+++ DATASET CONTENT +++

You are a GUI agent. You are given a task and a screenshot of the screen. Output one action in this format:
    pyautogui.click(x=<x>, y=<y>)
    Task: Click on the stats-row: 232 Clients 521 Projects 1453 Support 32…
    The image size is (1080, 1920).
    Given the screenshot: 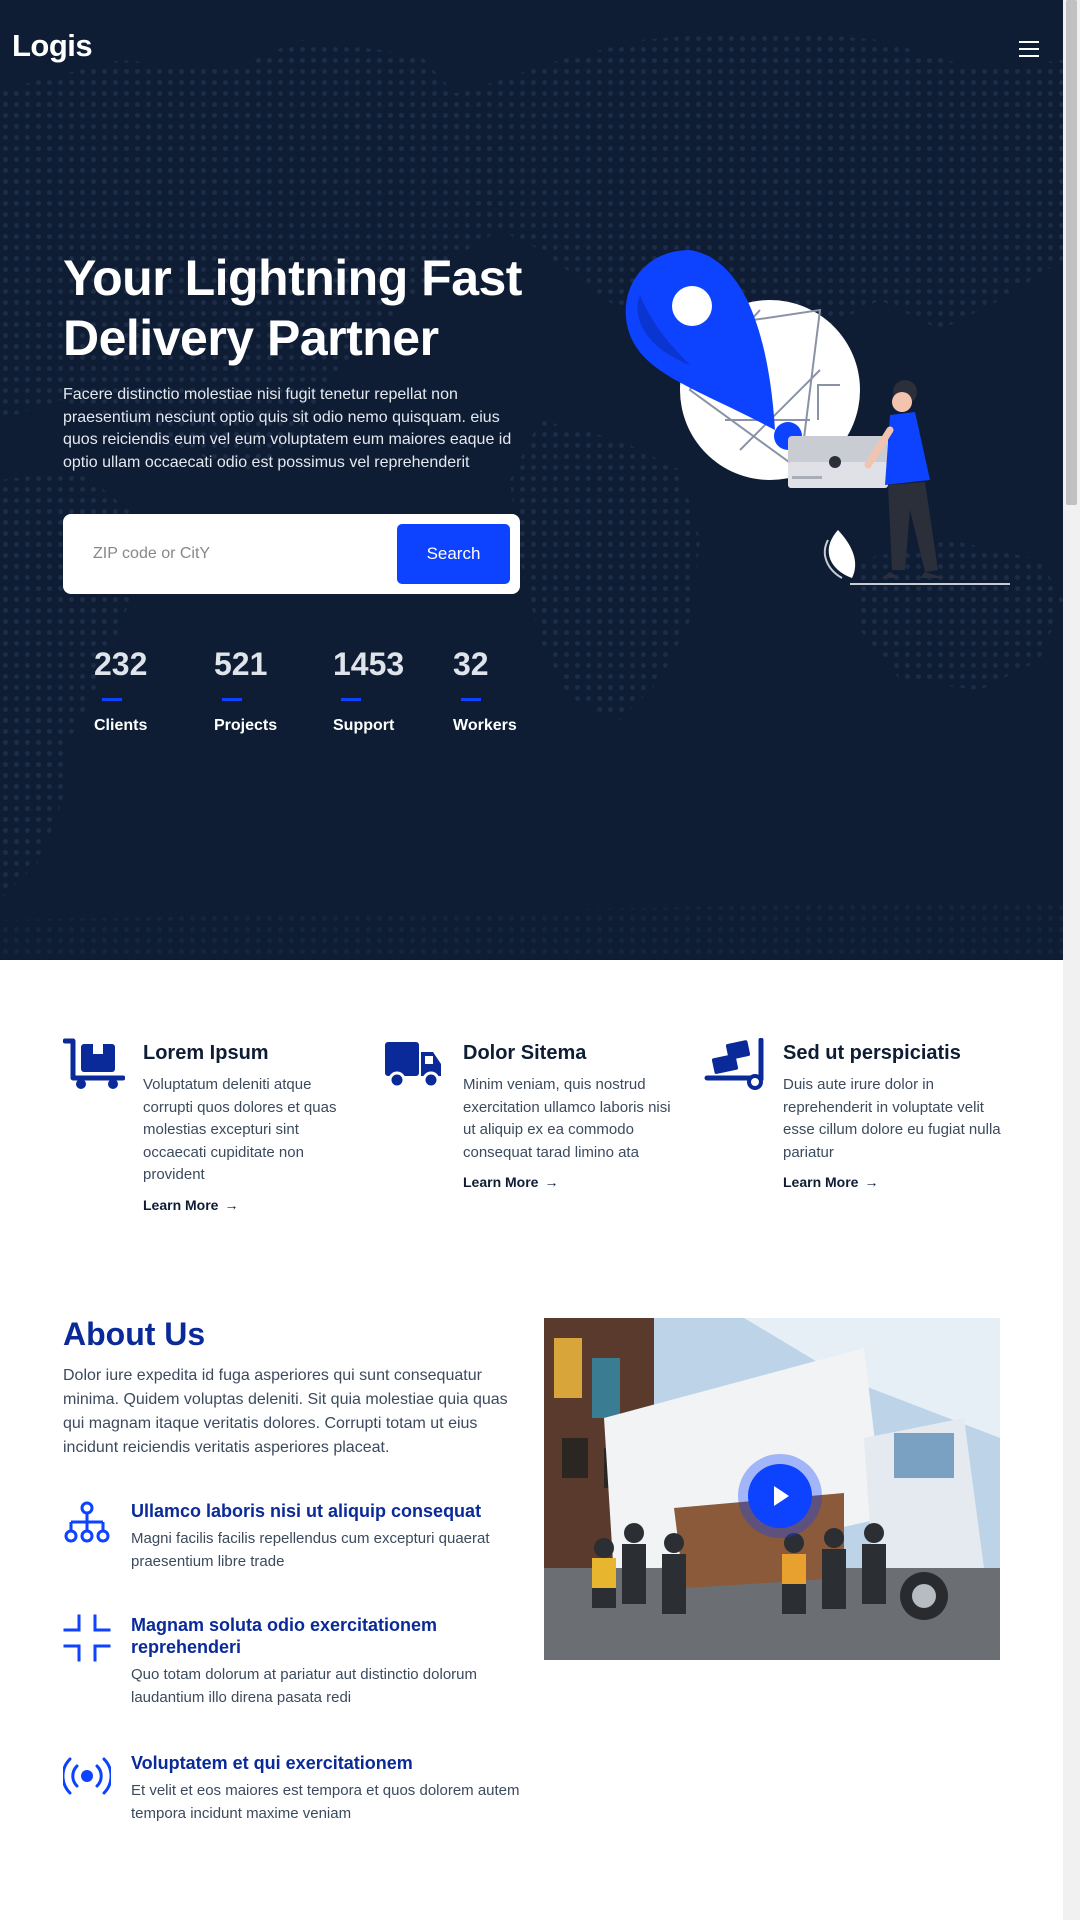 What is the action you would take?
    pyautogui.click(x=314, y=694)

+++

_EXERCISE_. Copy word for word the lines from the very beginning through the line containing "The image size is (1080, 1920).", with both ends included.

_ANSWER FOR THE TASK_.
You are a GUI agent. You are given a task and a screenshot of the screen. Output one action in this format:
    pyautogui.click(x=<x>, y=<y>)
    Task: Click on the stats-row: 232 Clients 521 Projects 1453 Support 32…
    The image size is (1080, 1920).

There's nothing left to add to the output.